Problem:
What you need to produce is the complete listing, repeated exactly.

Data supplied:
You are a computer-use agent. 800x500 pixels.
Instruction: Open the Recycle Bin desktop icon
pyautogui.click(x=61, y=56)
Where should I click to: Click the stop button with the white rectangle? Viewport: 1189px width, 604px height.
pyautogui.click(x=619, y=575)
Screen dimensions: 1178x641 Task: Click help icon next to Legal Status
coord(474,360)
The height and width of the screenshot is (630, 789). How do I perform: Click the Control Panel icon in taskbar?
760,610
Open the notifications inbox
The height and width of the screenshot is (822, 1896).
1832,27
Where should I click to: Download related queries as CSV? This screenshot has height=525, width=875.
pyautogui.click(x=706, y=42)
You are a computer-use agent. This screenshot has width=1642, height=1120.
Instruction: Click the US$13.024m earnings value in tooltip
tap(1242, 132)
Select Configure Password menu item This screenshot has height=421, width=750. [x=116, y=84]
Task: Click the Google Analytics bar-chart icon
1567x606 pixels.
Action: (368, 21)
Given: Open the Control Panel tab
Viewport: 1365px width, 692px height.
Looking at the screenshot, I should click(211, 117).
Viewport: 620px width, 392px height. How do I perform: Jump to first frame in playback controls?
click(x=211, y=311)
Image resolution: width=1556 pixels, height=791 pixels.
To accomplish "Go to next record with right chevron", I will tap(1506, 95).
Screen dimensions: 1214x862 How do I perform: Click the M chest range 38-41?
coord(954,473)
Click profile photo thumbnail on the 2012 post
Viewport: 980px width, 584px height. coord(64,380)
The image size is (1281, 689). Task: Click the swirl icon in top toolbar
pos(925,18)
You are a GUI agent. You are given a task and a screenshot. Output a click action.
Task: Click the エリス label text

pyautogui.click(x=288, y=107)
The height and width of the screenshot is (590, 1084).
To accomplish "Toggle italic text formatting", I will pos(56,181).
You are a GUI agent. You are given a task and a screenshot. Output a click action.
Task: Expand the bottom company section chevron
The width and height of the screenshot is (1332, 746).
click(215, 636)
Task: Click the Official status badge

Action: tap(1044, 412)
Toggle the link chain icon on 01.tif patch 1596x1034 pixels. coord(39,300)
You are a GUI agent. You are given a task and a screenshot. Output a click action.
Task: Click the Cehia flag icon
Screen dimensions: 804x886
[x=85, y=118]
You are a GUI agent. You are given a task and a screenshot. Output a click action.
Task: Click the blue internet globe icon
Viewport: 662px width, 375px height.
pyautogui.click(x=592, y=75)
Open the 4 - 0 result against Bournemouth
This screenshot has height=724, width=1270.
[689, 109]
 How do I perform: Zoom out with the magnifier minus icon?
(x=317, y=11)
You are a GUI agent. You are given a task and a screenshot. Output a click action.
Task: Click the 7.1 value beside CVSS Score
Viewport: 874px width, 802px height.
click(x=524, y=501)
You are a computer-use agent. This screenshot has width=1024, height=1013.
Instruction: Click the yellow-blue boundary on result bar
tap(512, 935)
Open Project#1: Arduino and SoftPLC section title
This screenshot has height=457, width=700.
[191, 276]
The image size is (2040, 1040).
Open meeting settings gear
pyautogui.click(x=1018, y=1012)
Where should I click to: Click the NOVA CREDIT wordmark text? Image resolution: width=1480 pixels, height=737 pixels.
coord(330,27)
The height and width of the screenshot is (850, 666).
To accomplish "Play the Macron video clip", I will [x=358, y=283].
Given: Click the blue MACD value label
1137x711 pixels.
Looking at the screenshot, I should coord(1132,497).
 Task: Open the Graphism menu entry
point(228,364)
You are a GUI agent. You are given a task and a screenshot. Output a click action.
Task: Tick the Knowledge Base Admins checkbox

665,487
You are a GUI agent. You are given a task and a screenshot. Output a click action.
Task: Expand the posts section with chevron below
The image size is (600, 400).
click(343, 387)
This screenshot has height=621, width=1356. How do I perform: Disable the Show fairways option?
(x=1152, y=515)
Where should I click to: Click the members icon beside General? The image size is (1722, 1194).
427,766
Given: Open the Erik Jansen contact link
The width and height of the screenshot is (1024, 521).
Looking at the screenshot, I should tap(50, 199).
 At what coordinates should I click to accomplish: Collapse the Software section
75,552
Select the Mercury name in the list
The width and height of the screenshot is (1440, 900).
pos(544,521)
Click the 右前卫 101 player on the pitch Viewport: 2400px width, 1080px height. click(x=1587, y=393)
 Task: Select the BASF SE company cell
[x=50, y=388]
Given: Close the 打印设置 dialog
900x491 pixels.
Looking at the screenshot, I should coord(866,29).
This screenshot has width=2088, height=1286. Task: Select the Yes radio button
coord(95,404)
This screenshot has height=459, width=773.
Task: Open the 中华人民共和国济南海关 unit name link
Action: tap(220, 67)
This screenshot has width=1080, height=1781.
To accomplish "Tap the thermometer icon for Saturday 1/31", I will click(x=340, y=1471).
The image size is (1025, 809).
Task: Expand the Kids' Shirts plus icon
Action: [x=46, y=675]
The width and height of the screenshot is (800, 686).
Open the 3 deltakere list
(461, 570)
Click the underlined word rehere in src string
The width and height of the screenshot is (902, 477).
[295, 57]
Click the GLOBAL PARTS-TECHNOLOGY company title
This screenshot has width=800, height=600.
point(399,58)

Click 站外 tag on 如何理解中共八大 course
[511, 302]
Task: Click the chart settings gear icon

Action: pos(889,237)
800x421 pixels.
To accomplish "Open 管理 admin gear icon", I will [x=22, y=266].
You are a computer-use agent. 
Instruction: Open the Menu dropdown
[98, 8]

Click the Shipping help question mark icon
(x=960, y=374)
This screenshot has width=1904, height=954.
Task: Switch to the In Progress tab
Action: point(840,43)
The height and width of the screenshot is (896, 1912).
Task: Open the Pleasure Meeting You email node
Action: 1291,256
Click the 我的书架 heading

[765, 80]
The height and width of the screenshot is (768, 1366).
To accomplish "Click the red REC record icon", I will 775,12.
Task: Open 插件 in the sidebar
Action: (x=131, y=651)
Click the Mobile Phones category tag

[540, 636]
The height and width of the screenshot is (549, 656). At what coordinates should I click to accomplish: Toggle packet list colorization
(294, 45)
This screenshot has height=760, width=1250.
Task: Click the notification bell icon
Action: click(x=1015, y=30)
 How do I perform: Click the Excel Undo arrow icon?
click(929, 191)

Your solution:
You are a computer-use agent. 800x500 pixels.
Instruction: Open the Recycle Bin desktop icon
pyautogui.click(x=61, y=56)
Where should I click to: Click the stop button with the white rectangle? Viewport: 1189px width, 604px height.
pyautogui.click(x=619, y=575)
Screen dimensions: 1178x641 Task: Click help icon next to Legal Status
coord(474,360)
The height and width of the screenshot is (630, 789). How do I perform: Click the Control Panel icon in taskbar?
760,610
Open the notifications inbox
The height and width of the screenshot is (822, 1896).
1832,27
Where should I click to: Download related queries as CSV? This screenshot has height=525, width=875.
pyautogui.click(x=706, y=42)
You are a computer-use agent. This screenshot has width=1642, height=1120.
Instruction: Click the US$13.024m earnings value in tooltip
tap(1242, 132)
Select Configure Password menu item This screenshot has height=421, width=750. [x=116, y=84]
Task: Click the Google Analytics bar-chart icon
1567x606 pixels.
Action: (368, 21)
Given: Open the Control Panel tab
Viewport: 1365px width, 692px height.
Looking at the screenshot, I should click(211, 117).
Viewport: 620px width, 392px height. How do I perform: Jump to first frame in playback controls?
click(x=211, y=311)
Image resolution: width=1556 pixels, height=791 pixels.
To accomplish "Go to next record with right chevron", I will tap(1506, 95).
Screen dimensions: 1214x862 How do I perform: Click the M chest range 38-41?
coord(954,473)
Click profile photo thumbnail on the 2012 post
Viewport: 980px width, 584px height. coord(64,380)
The image size is (1281, 689). Task: Click the swirl icon in top toolbar
pos(925,18)
You are a GUI agent. You are given a task and a screenshot. Output a click action.
Task: Click the エリス label text

pyautogui.click(x=288, y=107)
The height and width of the screenshot is (590, 1084).
To accomplish "Toggle italic text formatting", I will pos(56,181).
You are a GUI agent. You are given a task and a screenshot. Output a click action.
Task: Expand the bottom company section chevron
The width and height of the screenshot is (1332, 746).
click(215, 636)
Task: Click the Official status badge

Action: tap(1044, 412)
Toggle the link chain icon on 01.tif patch 1596x1034 pixels. coord(39,300)
You are a GUI agent. You are given a task and a screenshot. Output a click action.
Task: Click the Cehia flag icon
Screen dimensions: 804x886
[x=85, y=118]
You are a GUI agent. You are given a task and a screenshot. Output a click action.
Task: Click the blue internet globe icon
Viewport: 662px width, 375px height.
pyautogui.click(x=592, y=75)
Open the 4 - 0 result against Bournemouth
This screenshot has height=724, width=1270.
[689, 109]
 How do I perform: Zoom out with the magnifier minus icon?
(x=317, y=11)
You are a GUI agent. You are given a task and a screenshot. Output a click action.
Task: Click the 7.1 value beside CVSS Score
Viewport: 874px width, 802px height.
click(x=524, y=501)
You are a computer-use agent. This screenshot has width=1024, height=1013.
Instruction: Click the yellow-blue boundary on result bar
tap(512, 935)
Open Project#1: Arduino and SoftPLC section title
This screenshot has height=457, width=700.
[191, 276]
The image size is (2040, 1040).
Open meeting settings gear
pyautogui.click(x=1018, y=1012)
Where should I click to: Click the NOVA CREDIT wordmark text? Image resolution: width=1480 pixels, height=737 pixels.
coord(330,27)
The height and width of the screenshot is (850, 666).
To accomplish "Play the Macron video clip", I will [x=358, y=283].
Given: Click the blue MACD value label
1137x711 pixels.
Looking at the screenshot, I should coord(1132,497).
 Task: Open the Graphism menu entry
point(228,364)
You are a GUI agent. You are given a task and a screenshot. Output a click action.
Task: Tick the Knowledge Base Admins checkbox

665,487
You are a GUI agent. You are given a task and a screenshot. Output a click action.
Task: Expand the posts section with chevron below
The image size is (600, 400).
click(343, 387)
This screenshot has height=621, width=1356. How do I perform: Disable the Show fairways option?
(x=1152, y=515)
Where should I click to: Click the members icon beside General? The image size is (1722, 1194).
427,766
Given: Open the Erik Jansen contact link
The width and height of the screenshot is (1024, 521).
Looking at the screenshot, I should tap(50, 199).
 At what coordinates should I click to accomplish: Collapse the Software section
75,552
Select the Mercury name in the list
The width and height of the screenshot is (1440, 900).
pos(544,521)
Click the 右前卫 101 player on the pitch Viewport: 2400px width, 1080px height. click(x=1587, y=393)
 Task: Select the BASF SE company cell
[x=50, y=388]
Given: Close the 打印设置 dialog
900x491 pixels.
Looking at the screenshot, I should coord(866,29).
This screenshot has width=2088, height=1286. Task: Select the Yes radio button
coord(95,404)
This screenshot has height=459, width=773.
Task: Open the 中华人民共和国济南海关 unit name link
Action: tap(220, 67)
This screenshot has width=1080, height=1781.
To accomplish "Tap the thermometer icon for Saturday 1/31", I will click(x=340, y=1471).
The image size is (1025, 809).
Task: Expand the Kids' Shirts plus icon
Action: [x=46, y=675]
The width and height of the screenshot is (800, 686).
Open the 3 deltakere list
(461, 570)
Click the underlined word rehere in src string
The width and height of the screenshot is (902, 477).
[295, 57]
Click the GLOBAL PARTS-TECHNOLOGY company title
This screenshot has width=800, height=600.
point(399,58)

Click 站外 tag on 如何理解中共八大 course
[511, 302]
Task: Click the chart settings gear icon

Action: pos(889,237)
800x421 pixels.
To accomplish "Open 管理 admin gear icon", I will [x=22, y=266].
You are a computer-use agent. 
Instruction: Open the Menu dropdown
[98, 8]

Click the Shipping help question mark icon
(x=960, y=374)
This screenshot has width=1904, height=954.
Task: Switch to the In Progress tab
Action: point(840,43)
The height and width of the screenshot is (896, 1912).
Task: Open the Pleasure Meeting You email node
Action: 1291,256
Click the 我的书架 heading

[765, 80]
The height and width of the screenshot is (768, 1366).
To accomplish "Click the red REC record icon", I will 775,12.
Task: Open 插件 in the sidebar
Action: (x=131, y=651)
Click the Mobile Phones category tag

[540, 636]
The height and width of the screenshot is (549, 656). At what coordinates should I click to accomplish: Toggle packet list colorization
(294, 45)
This screenshot has height=760, width=1250.
Task: Click the notification bell icon
Action: click(x=1015, y=30)
 How do I perform: Click the Excel Undo arrow icon?
click(929, 191)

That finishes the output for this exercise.